IF public discussions are intended to help you think through the public policy choices you make.  But it may be hard to see where and when such choices might actually present themselves.  It may be difficult to see how you could actually influence “public policy.”

To a large extent, we can blame this difficulty on Aristotle.  He isn’t just famous; he continues to influence how we think about many things, politics and “policy” included.  You’ve probably heard at least a little about him.  He was a student of Plato and teacher of Alexander the Great.  He was famous for walking as he lectured.  He was a great collector and analyst, of everything from starfish to constitutions.  And he was certainly a great thinker, on topics ranging from biology to poetry.  (One of my teachers called him “unexcelled, perhaps unequaled, as a philosopher.”)  Unfortunately, when great thinkers make mistakes, their mistakes live on along with the things they got right.
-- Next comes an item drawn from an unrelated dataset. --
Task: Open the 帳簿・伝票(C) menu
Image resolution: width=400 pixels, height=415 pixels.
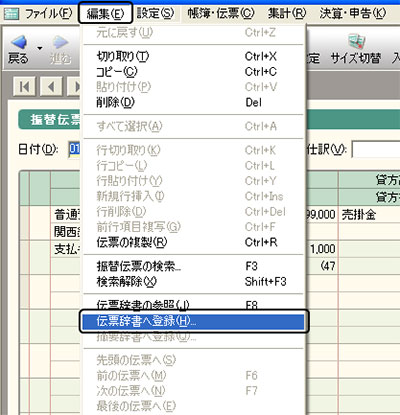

So it is with Aristotle’s conviction that the realm of politics was best thought of as wholly separable from all other human activities.  The idea that politics is a unique sphere of activity lives on, deeply ingrained in our culture.  We mostly continue to think of politics, public policy, and government as things that relate to officialdom, constitutions, and the state.  In the process, we can easily forget not only that “politics” and other social processes, groups and institutions interact in countless ways, but that their defining essence—collective thought and action–is the same.  Making and implementing decisions that affect others is what most of us do, most of the time.  Understood as collective thought and action, politics is not, as the old saying goes, “local” but rather “everywhere.”  So, too, is public policy.

So when you discuss an IF Discussion Report, don’t think only of the choices you might later be called upon to make as a “citizen” of your town, school district, or nation, think also of the collective thought and decisions you’ll be engaged in as a member of the local Elks, your PTO, your extended family, your church, or your firm.  Think about the issues facing the conventional political communities to which you belong, of course.  But don’t let your imagination stop there.  You are also a “citizen” of innumerable other collectives, as well—any or all of which may have to think through and make decisions about concerns like those you discuss as a participant in an IF Public Discussion.

Your IF discussion is a chance to explore an area of concern and possibilities for addressing it, yes.  But remember that it is also a chance to explore these from the perspective of the various “publics” to which you belong.